Sadly, it is human nature to be biased or prejudiced against those who are different from us. No matter how “evolved” we think we are, there will always be a subconscious reaction to the things that separate us from those around us and vice versa.
The belief that “opposites attract” is absolutely true. As humans, we are attracted to the new, unique, and novel. Our curiosity is aroused when we encounter something that is different from what we are familiar with. We have to explore it, study it, and find out as much as we can about it. The human brain has an innate desire to broaden our horizons and understandings.
Knowing that, it seems odd that we would feel bias or prejudice toward something that is different or new, right?
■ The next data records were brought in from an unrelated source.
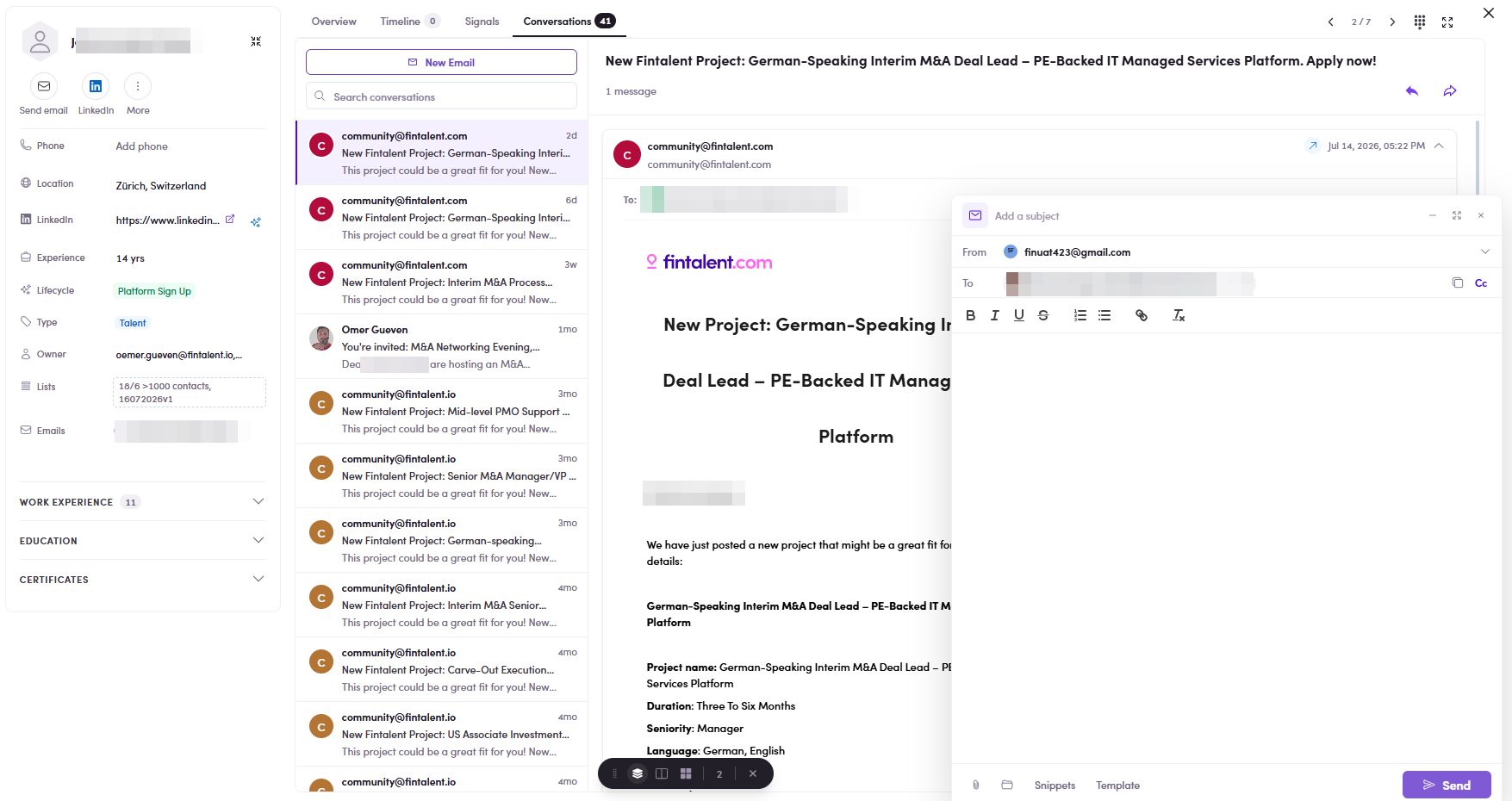Click the attachment paperclip icon
The height and width of the screenshot is (801, 1512).
pos(976,785)
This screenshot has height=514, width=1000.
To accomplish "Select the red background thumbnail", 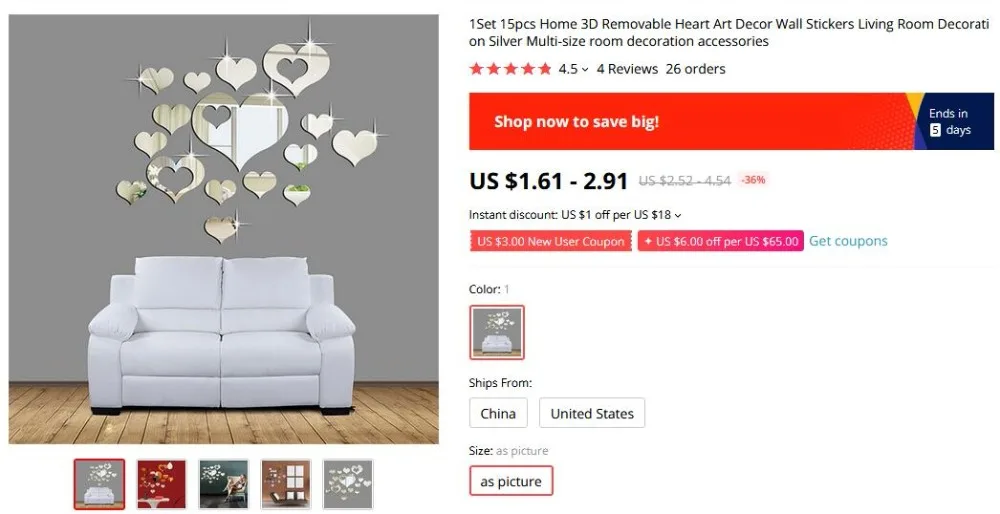I will [x=161, y=484].
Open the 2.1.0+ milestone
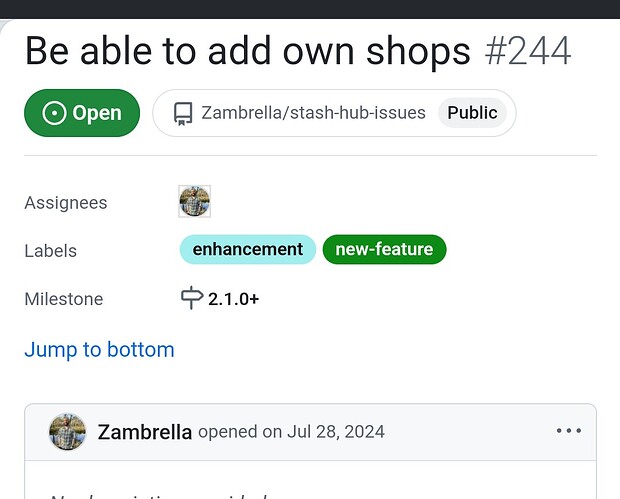This screenshot has width=620, height=499. click(233, 299)
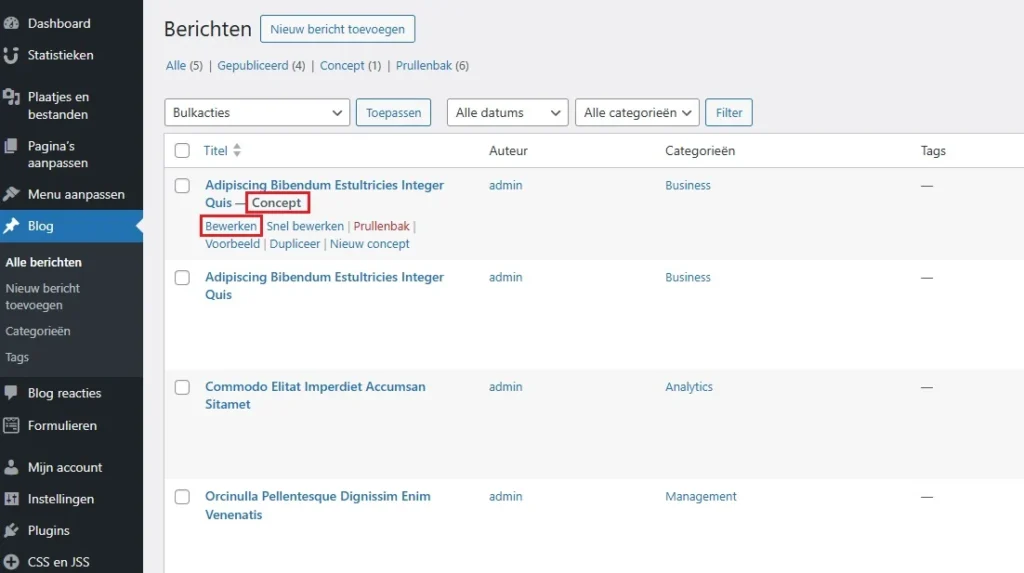This screenshot has height=573, width=1024.
Task: Check the box for the Concept draft post
Action: tap(182, 186)
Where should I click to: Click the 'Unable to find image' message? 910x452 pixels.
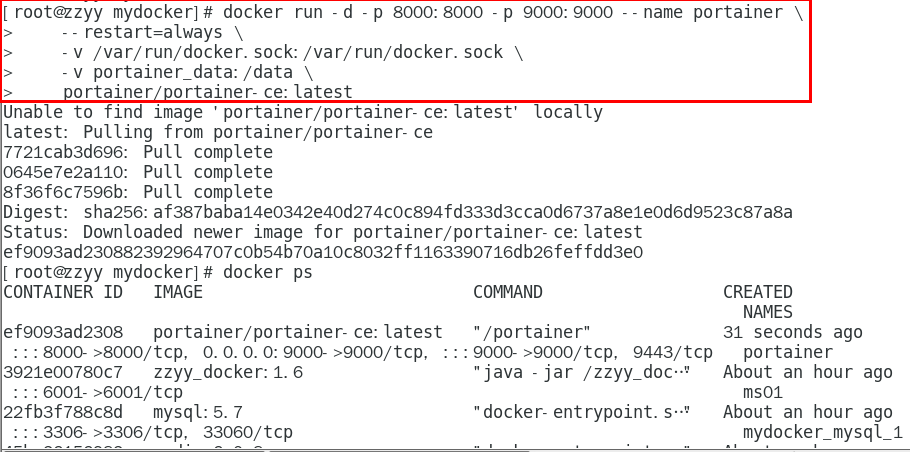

Well, it’s all about how our brains process new information. One new piece of information, we can absorb it no problem. Ten to twenty, sure! But when our brains are overloaded with new information, it can be too much all at once for us to handle. This triggers feelings of fear and distress—the primal instinct that protects us from danger.
When we are introduced to someone or something that is “too different” from what we know, it can bring on those feelings of fear and anxiety. The human response is aggression or avoidance of anything that causes those feelings. Thus, we are instinctively biased against the new or different because it makes us afraid.
Prejudice is defined as “preconceived opinion that is not based on reason or actual experience”, while the definition of bias is “prejudice in favor of or against one thing, person, or group compared with another, usually in a way considered to be unfair.”
Notice how prejudice is “not based on reason or actual experience”? It’s just our brains responding to an overwhelming amount of new information that it isn’t equipped to handle. When we see someone of a different color, facial structure, sexual or gender identity, or hair color or hear an idea that is too far outside our normal way of thinking, our innate reaction is fear, disgust, and avoidance or rejection.
Understanding this is the key to overcoming bias and prejudice. Once we realize that bias is OUR fault—the fault of our brains being overloaded, really—it puts things into perspective. It’s on us to help our brain adapt to the new information (however long it takes) so that we can once again experience the wonder and joy of exploring the unknown.